Addressing yesterday’s post-Cabinet press briefing at Jamaica House in St Andrew, Education Minister Dr Dana Morris Dixon described as disappointing a recent incident at St James High School, which saw its principal, Joseph Williams, and chairman, Christopher McCurdy, embroiled in a heated argument that started in a staff meeting and continued into the institution’s parking lot.
This latest altercation was the culmination of a longstanding, bitter relationship between the school’s principal and chairman and resulted in classes at the school being suspended on Tuesday.
While expressing her displeasure at the “internal politics” of the principal and board chairman, which caused students to be absent from school, Morris Dixon declared that it needs to be fixed.
“We feel that we have to look at the legislation. We also have to look at the regulations. I know – I was on the Education Transformation Commission – and from then, we had said the law and the regulations don’t give enough power for stepping in, and that is something that we’re going to have to address because what happened is unacceptable,” she added.

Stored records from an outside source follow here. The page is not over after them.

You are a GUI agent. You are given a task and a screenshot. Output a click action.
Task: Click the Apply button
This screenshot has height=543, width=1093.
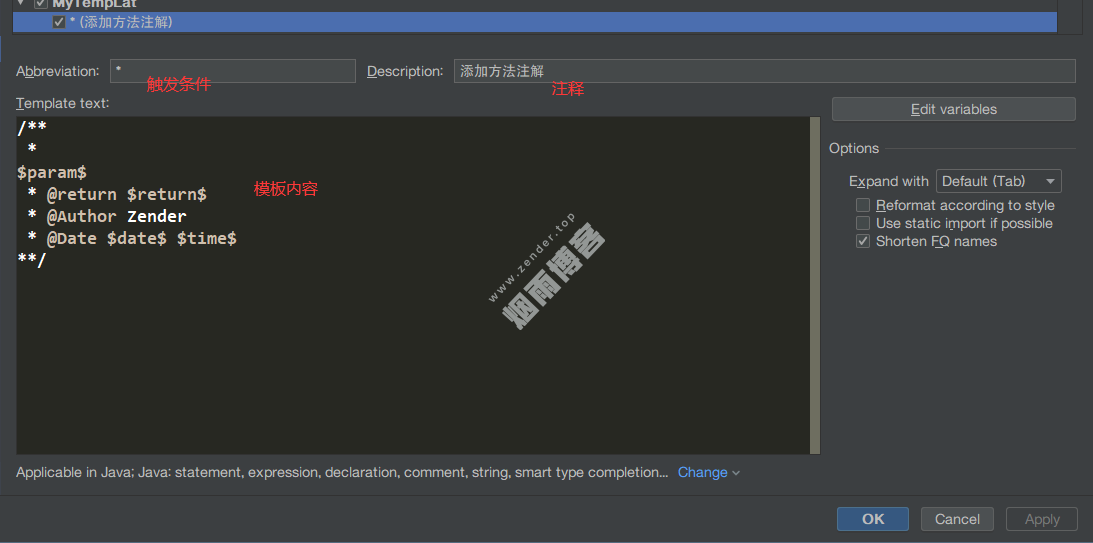click(1041, 519)
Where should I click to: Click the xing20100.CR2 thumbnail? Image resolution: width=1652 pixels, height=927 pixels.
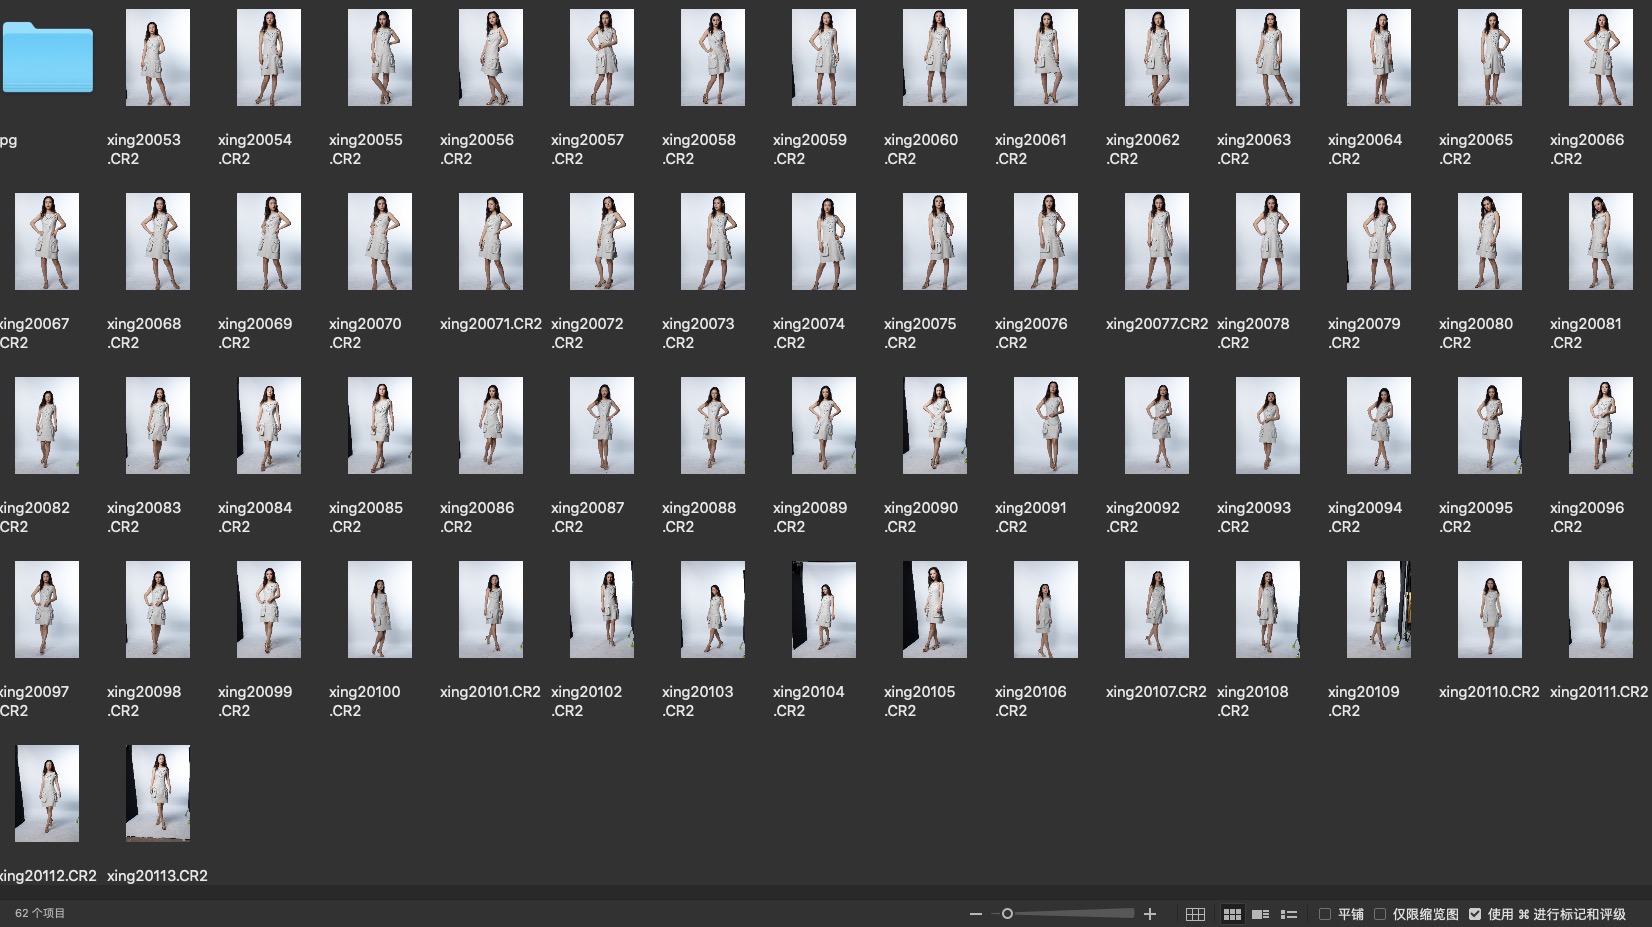pyautogui.click(x=379, y=609)
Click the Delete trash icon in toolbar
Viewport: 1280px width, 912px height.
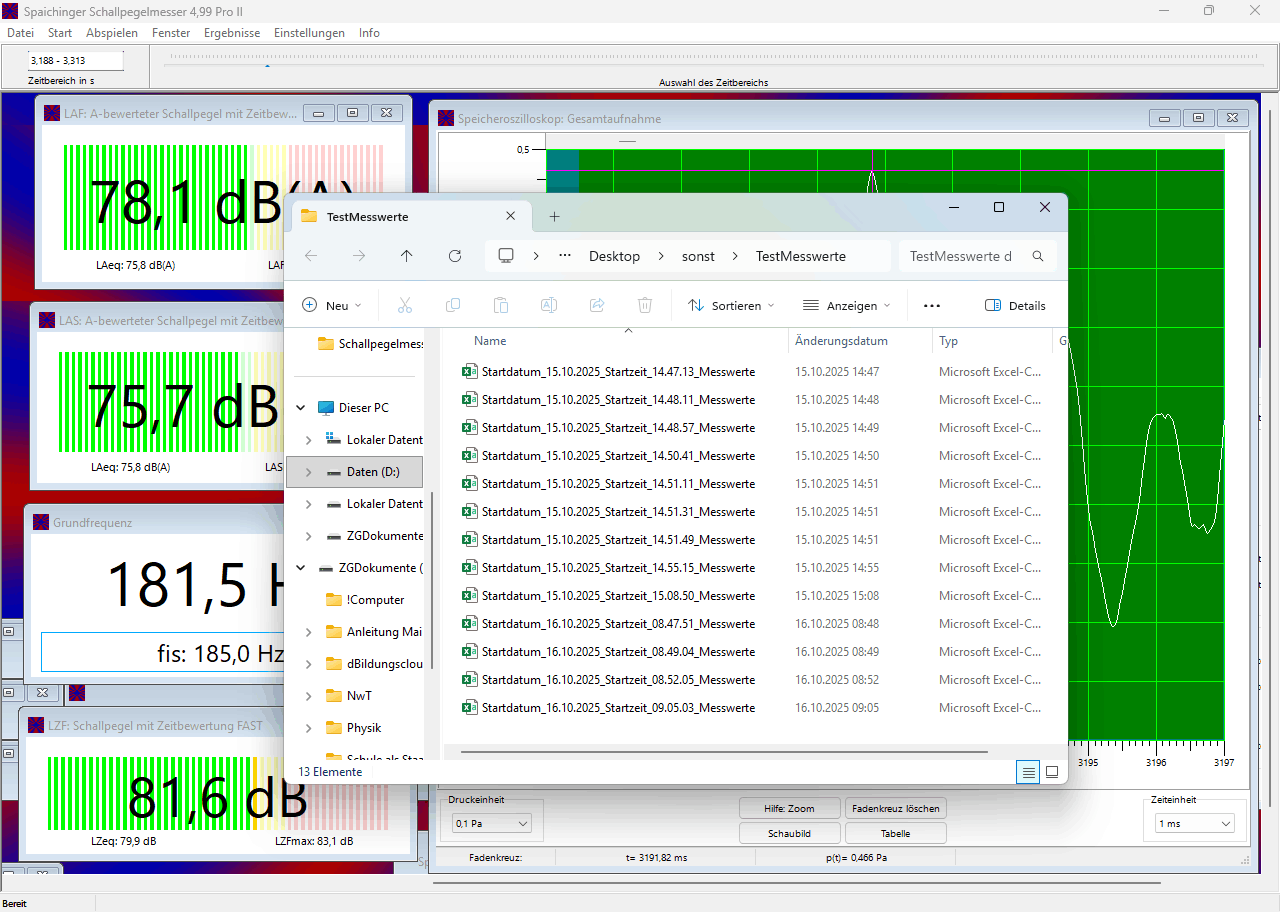click(x=645, y=306)
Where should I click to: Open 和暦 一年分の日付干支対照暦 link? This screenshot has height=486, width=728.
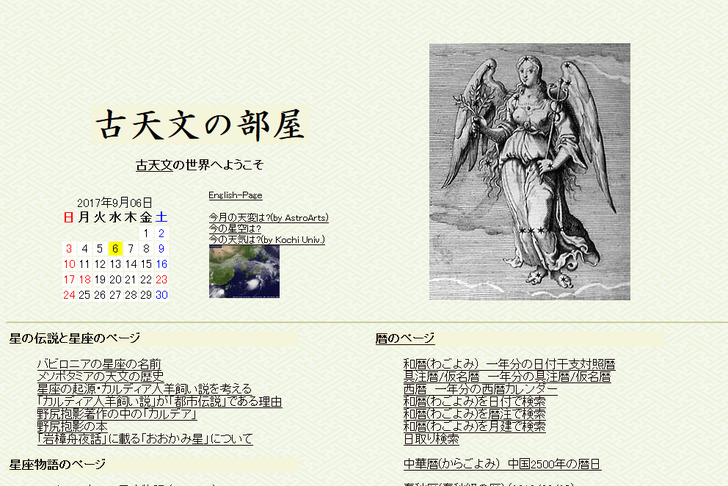(x=509, y=364)
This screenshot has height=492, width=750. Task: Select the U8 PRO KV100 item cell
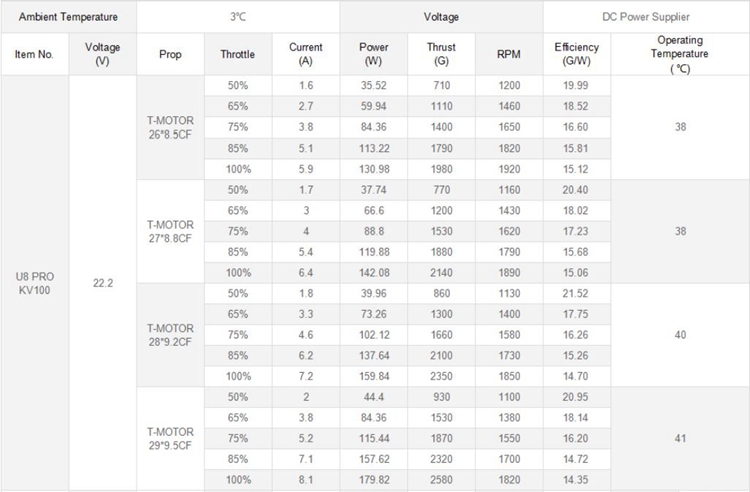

However, Stewart Jacobs, president of the National Parent-Teacher Association of Jamaica (NPTAJ), believes that any intervention of this kind should be limited to government-owned schools.
“We have to be very careful that we don’t allow the centuries of hard work that the Church and the trust schools have put in place be eroded. You have to be careful. Government are politicians, and it all depends on what the political cycle is going to be – it can affect our education (system),” he said.
He stated that any review of the legislation governing the education sector should be directed to providing better clarity on the roles of principals and board chairmen.
“What contends now is that some chairmen think that they are operational, and they are not operational. They are strategic,” he said. “Some chairmen think that - especially in government schools - they tend to think that the school belongs to them and try all the time to usurp the authority of the principal, while in some cases, the principal thinks that they can do and not report to and advise the school board.”
Section 89 of the Education Regulation 1980 states that the board of management is responsible to the minister for the administration of the institution for which it has been appointed and in discharging its responsibilities.
Its duties include the conduct, supervision, and efficient operation of the institution and ensuring proper books of accounts and other matters in relation to the assets and liabilities of the institution.
Further, Section 9-10 of the Education Act (1980) outlines the actions the minister of education can take in the operations of a school when there is “serious failure in the successful working of any public educational institution and the board of management appointed has failed”.
This includes altering the constitution, rights, and powers of any governing body of such endowment or removing a governing body of such endowment and establishing a new governing body with such powers as the minister sees fit.
Jacobs noted that approximately 256 schools across Jamaica are owned by churches and trusts, and these schools generally outperform those owned by the Government.
“When you look at the schools that are failing at primary level, those are government schools and … the high schools, the purely controlled government schools where the members of parliament have all the say- those are the schools that are failing,” he said.